Tomorrow is the drawing of El Gordo, the Spanish Christmas Lottery. It will award €2,240 million euros (US$2,783 million) – but that money will be split up into a wide variety of prizes and sub-prizes.
The top prize is 4 million euros, and I bought a décimo, a tenth of a ticket, which cost €20, so I could win at most €400,000 (US$500,000) – but I wouldn’t complain.
Or I could win a smaller prize. If I have one of the numbers before or after the first prize – I have 20889 and if 20888 wins – I would get €2,000 for my décimo. Or if I have the same last two digits as the third prize, I would get €100. One year I won €20 for having the same last digit as the first prize – that is, I got my money back for the ticket purchase.
It’s complicated, so I’ll just go to a newspaper website that has a widget where I can enter my number to learn what I’ve won. Odds are that I’ll win nothing, but I can hope.
Of course, I’ll follow the drawing. As always, it will be carried out by the students of San Idelfonso School, who will sing – yes, sing! – each number and prize. The drawing goes on for three or four hours and will be carried live by every major television station, radio program, and newspaper internet site.

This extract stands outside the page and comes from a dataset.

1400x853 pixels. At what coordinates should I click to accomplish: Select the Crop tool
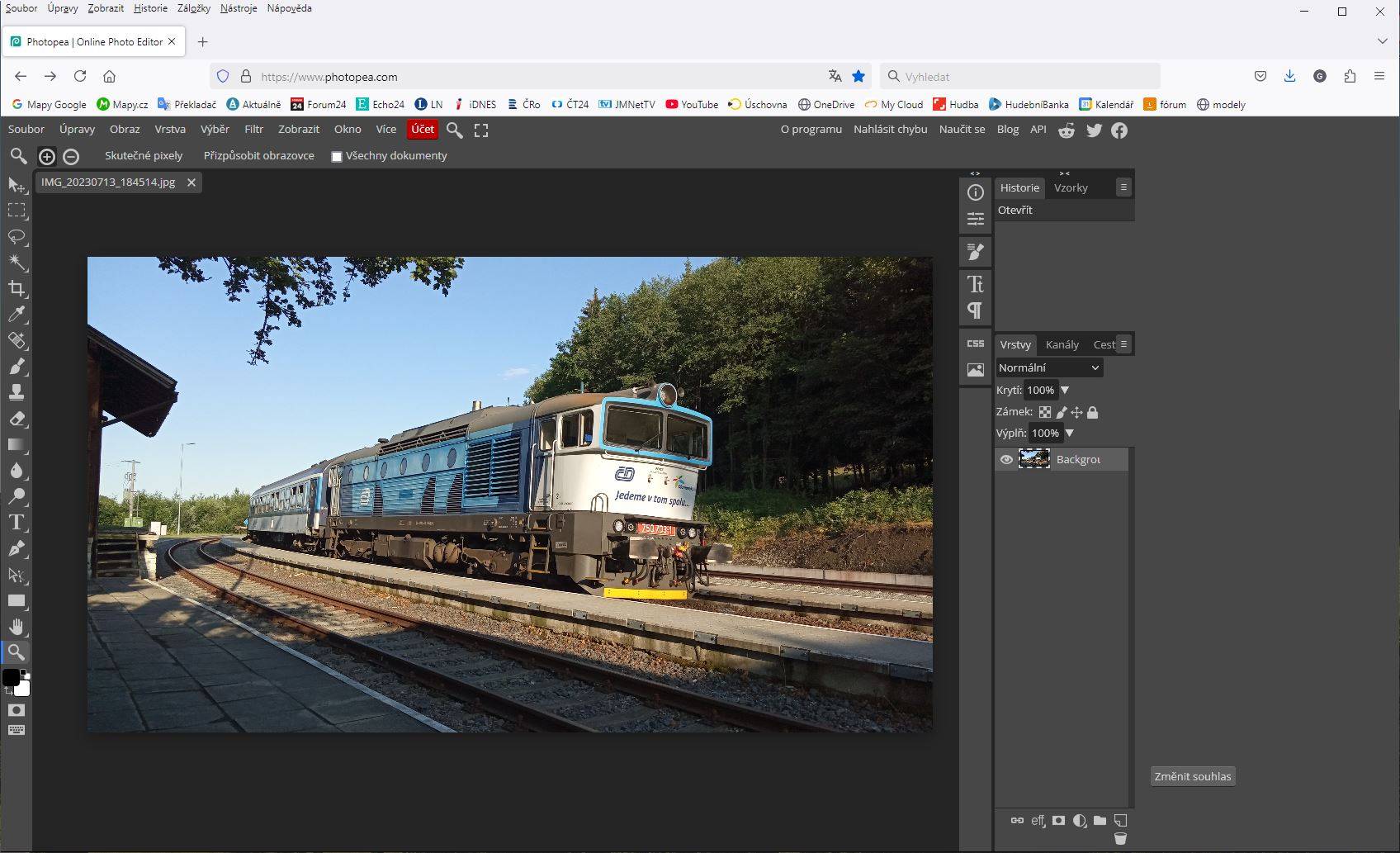click(17, 288)
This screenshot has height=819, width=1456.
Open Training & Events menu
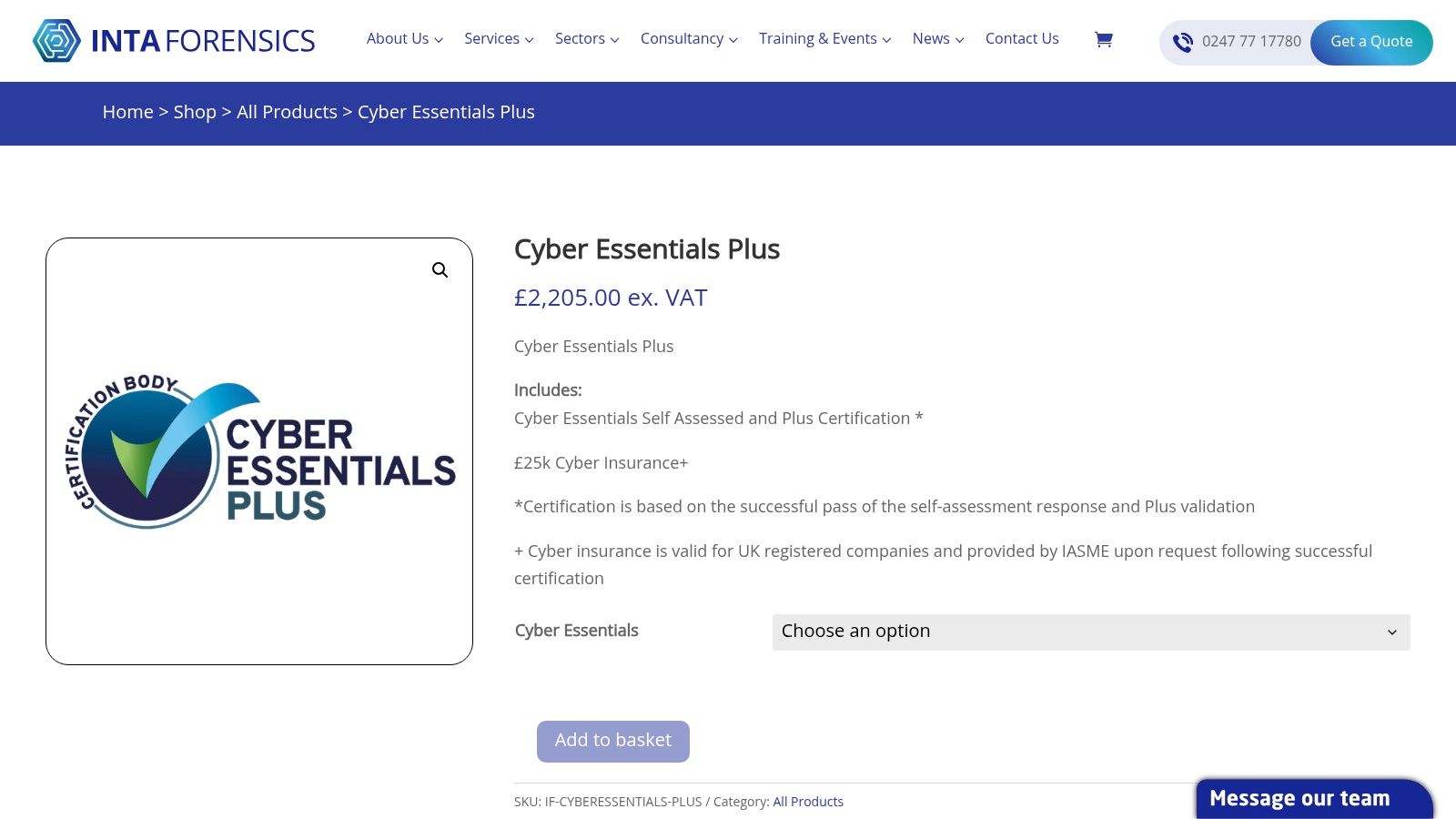[824, 39]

What everyone’s talking about is this year’s advertisement with the slogan, “El mayor premio es compartirlo,” (The best prize is to share). Usually, you buy your lottery décimo from someplace where you have ties, like your workplace or a club so you and your friends all share the same number, and if it wins, you can celebrate together. In the ad, a man didn’t buy a ticket from the corner café where he’s a regular and where a major prize fell. Still, his wife convinces him to go down and offer congratulations, and then ... no spoilers.
I bought my ticket at the local lottery shop, not the most personal place, but if it wins, I can go down there and find plenty of new friends to celebrate with.
I’ll share the outcome of my luck with you tomorrow for number 20889.